Caddo Valley Railroad

Overview
- Headquarters: Glenwood, Arkansas
- Reporting mark: CVYR
- Locale: Arkansas

Technical
- Track gauge: 4 ft 8+1⁄2 in (1,435 mm) standard gauge

= Caddo Valley Railroad =

Short-line railroad in Arkansas, US

Caddo Valley Railroad is a short-line railroad headquartered in Glenwood, Arkansas.

CVYR operates a 52-mile line in Arkansas from Gurdon, Arkansas, (where it interchanges with Union Pacific) to Bird Mill, Arkansas.

The line was first owned by Missouri Pacific, a predecessor of Union Pacific, and was sold to Arkansas Midland Railroad (AKMD) in 1992, then in 2000 sold by AKMD to its present owners under a sale ordered by the Surface Transportation Board.

CVYR and AKMD are involved in a controversy regarding a planned sale of CVYR to Pioneer, a shortline operator. AKMD claims that, under the provisions of the sale, before the line can be sold to another party, AKMD must be given the first opportunity to repurchase it. A hearing was pending in May 2006.

In September 2010, Bean Lumber of Glenwood, AR (the main customer & owner of the line) closed its doors. The CVYR has not provided service since that time. A rail has been rolled near the Highway 53 crossing, and a red flag rendering the line out of service beyond that point.

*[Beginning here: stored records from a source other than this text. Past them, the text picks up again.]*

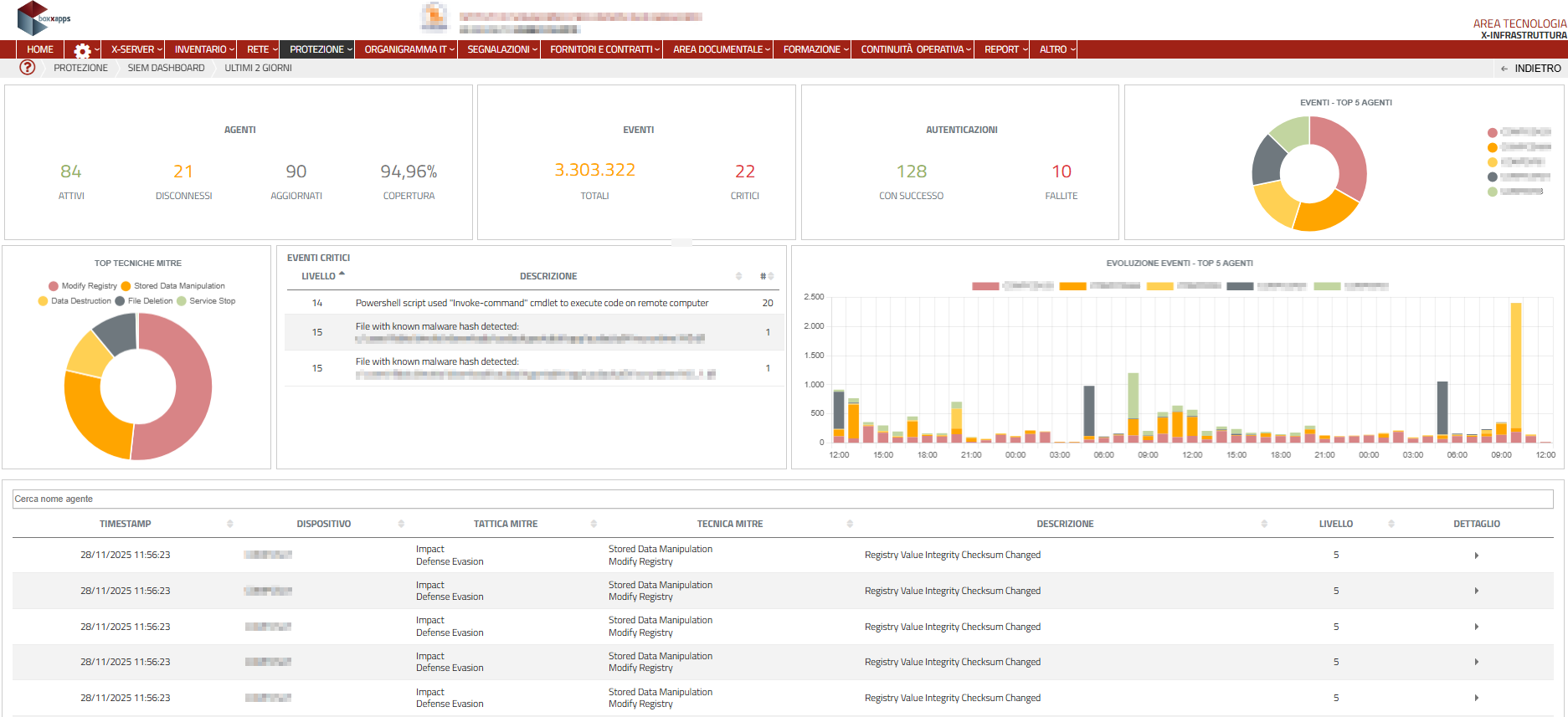1568x717 pixels.
Task: Sort the Tecnica Mitre column via arrows
Action: coord(850,524)
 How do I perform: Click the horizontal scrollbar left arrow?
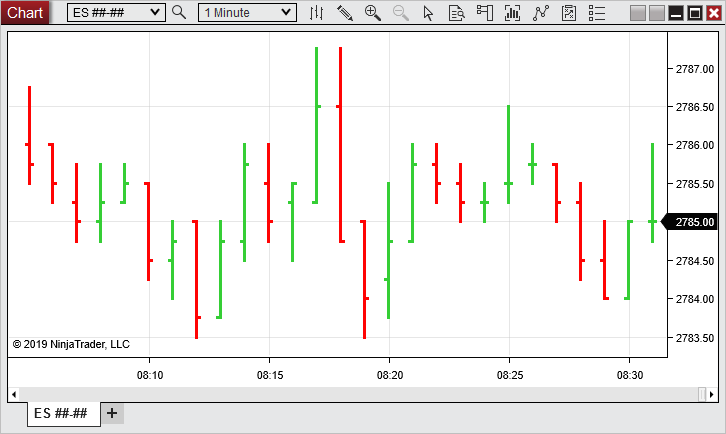[14, 393]
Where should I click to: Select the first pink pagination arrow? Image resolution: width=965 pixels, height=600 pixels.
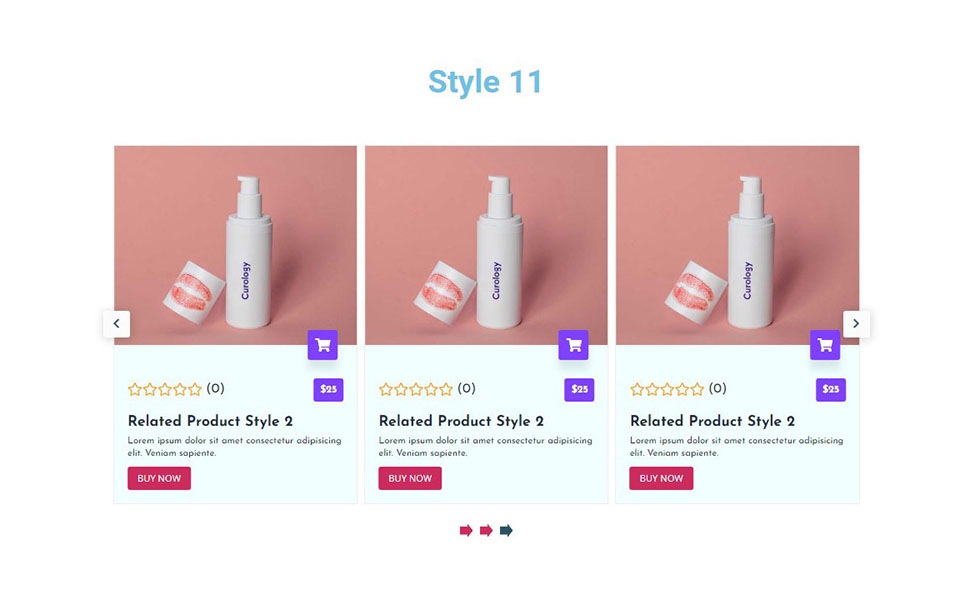pos(466,530)
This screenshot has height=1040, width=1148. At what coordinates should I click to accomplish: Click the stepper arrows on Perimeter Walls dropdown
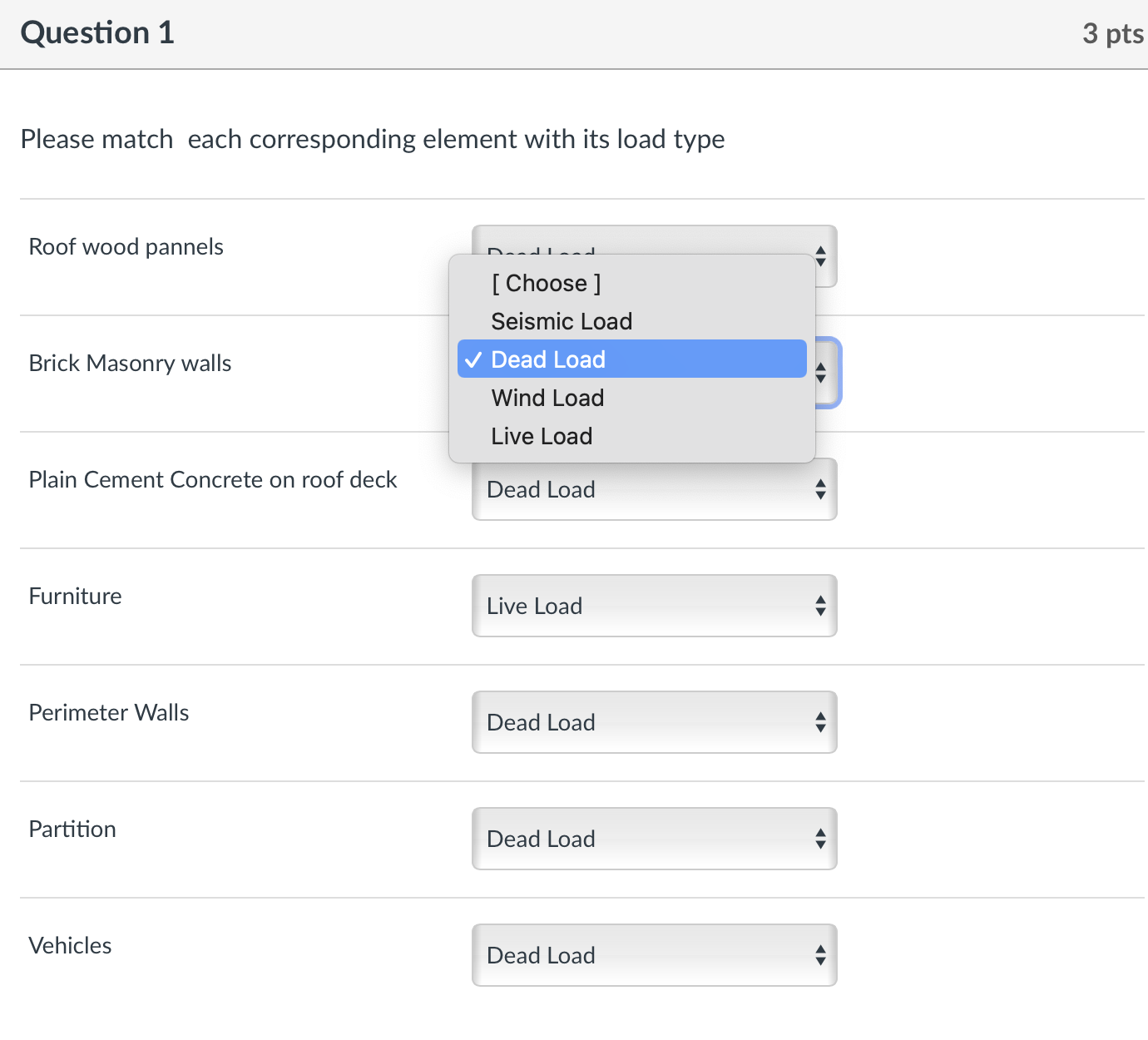pos(821,722)
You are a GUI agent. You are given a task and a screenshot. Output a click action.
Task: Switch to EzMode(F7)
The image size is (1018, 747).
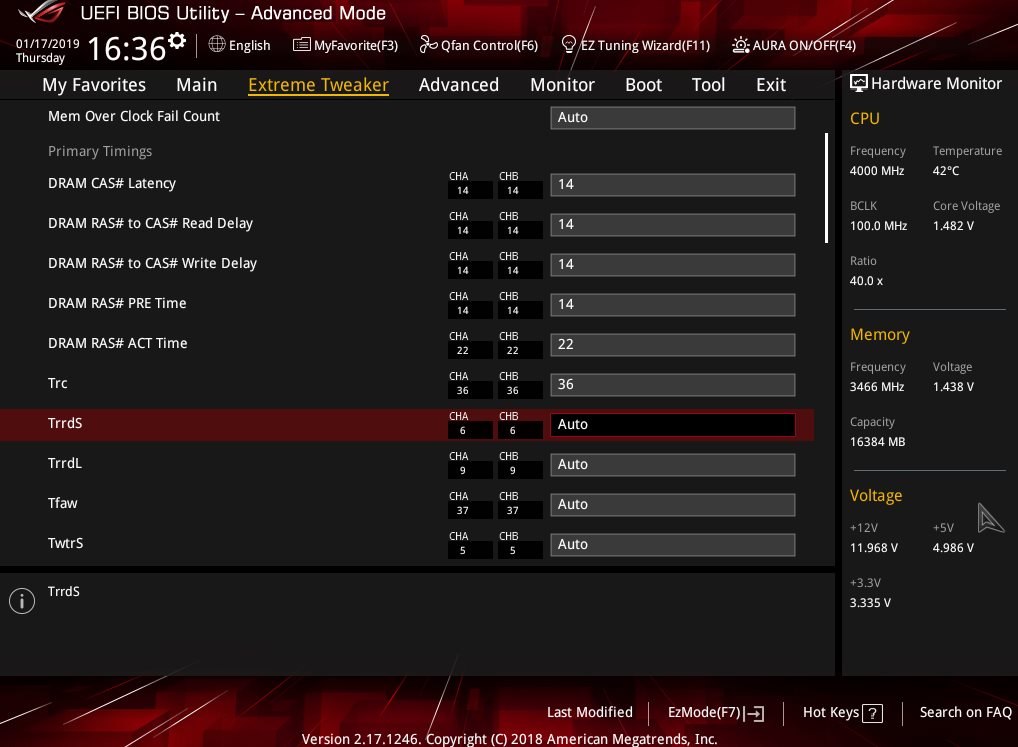715,712
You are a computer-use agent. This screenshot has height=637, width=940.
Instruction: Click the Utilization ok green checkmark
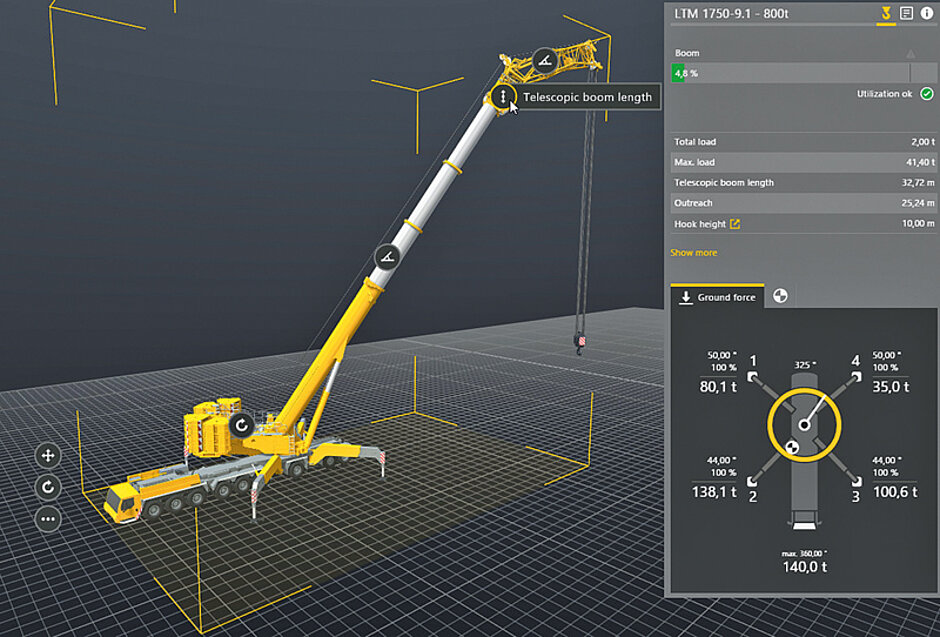pyautogui.click(x=926, y=94)
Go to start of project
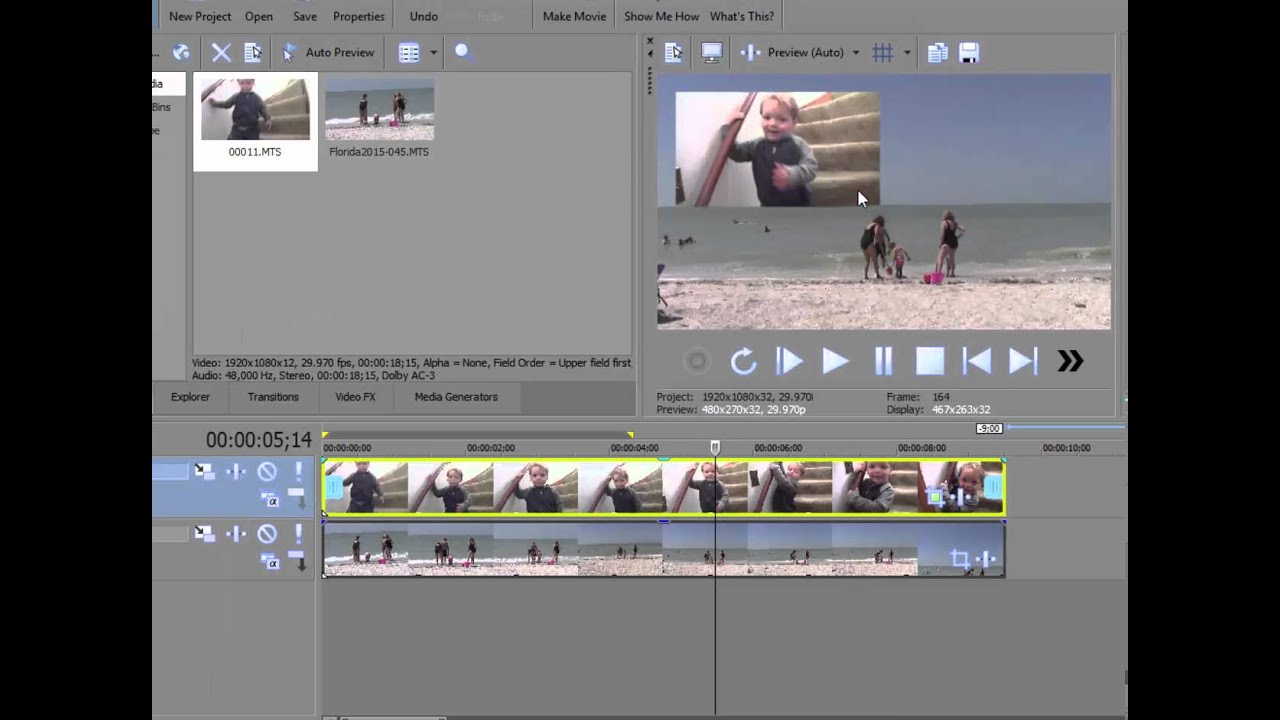This screenshot has width=1280, height=720. click(976, 361)
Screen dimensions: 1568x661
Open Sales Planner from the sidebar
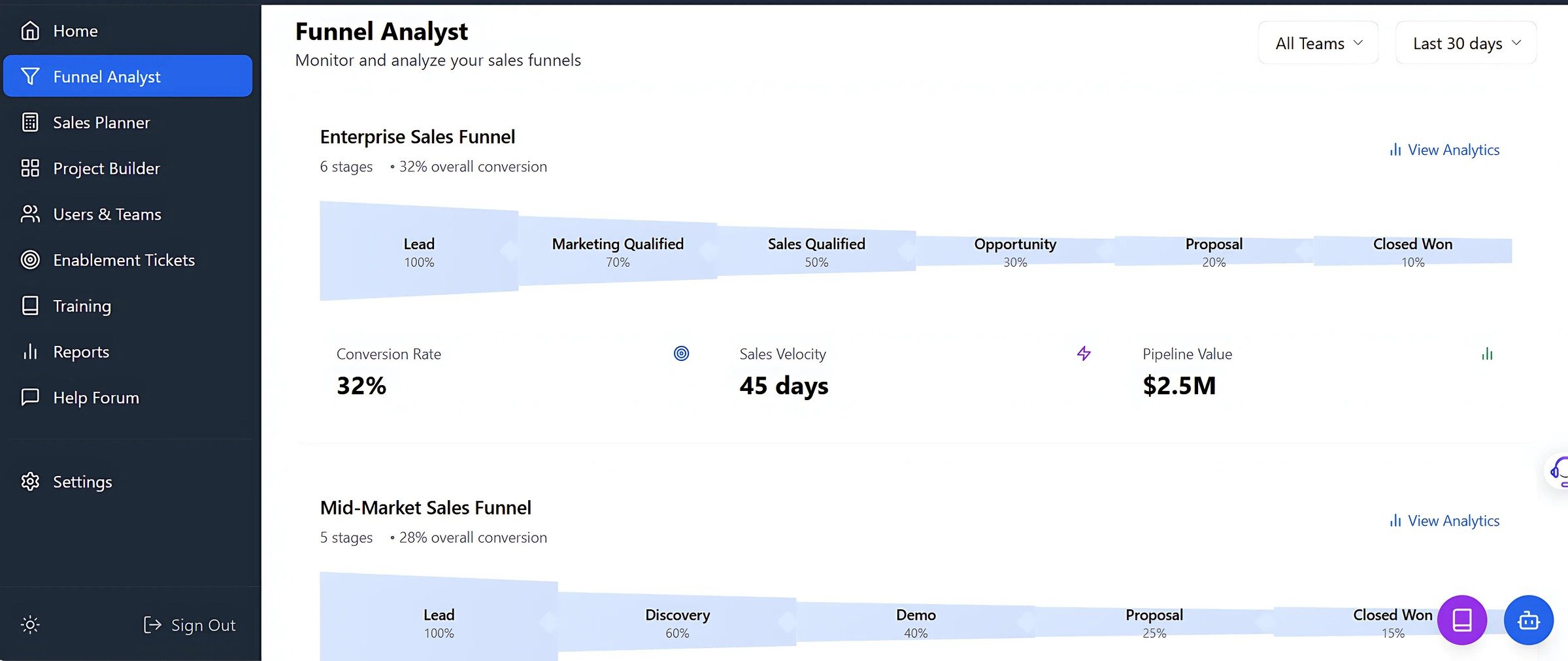click(x=101, y=122)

Arkansas Midland has been providing service between the UP interchange and Highway 53 (northwest of town) to service the Georgia-Pacific saw mill on US Highway 67 (US 67). MM GP10 #7530, presumably owned by the Caddo Valley, remains in unserviceable condition at the old open air shop in Antoine, Arkansas. Supposedly everything has been sold to a scrapper.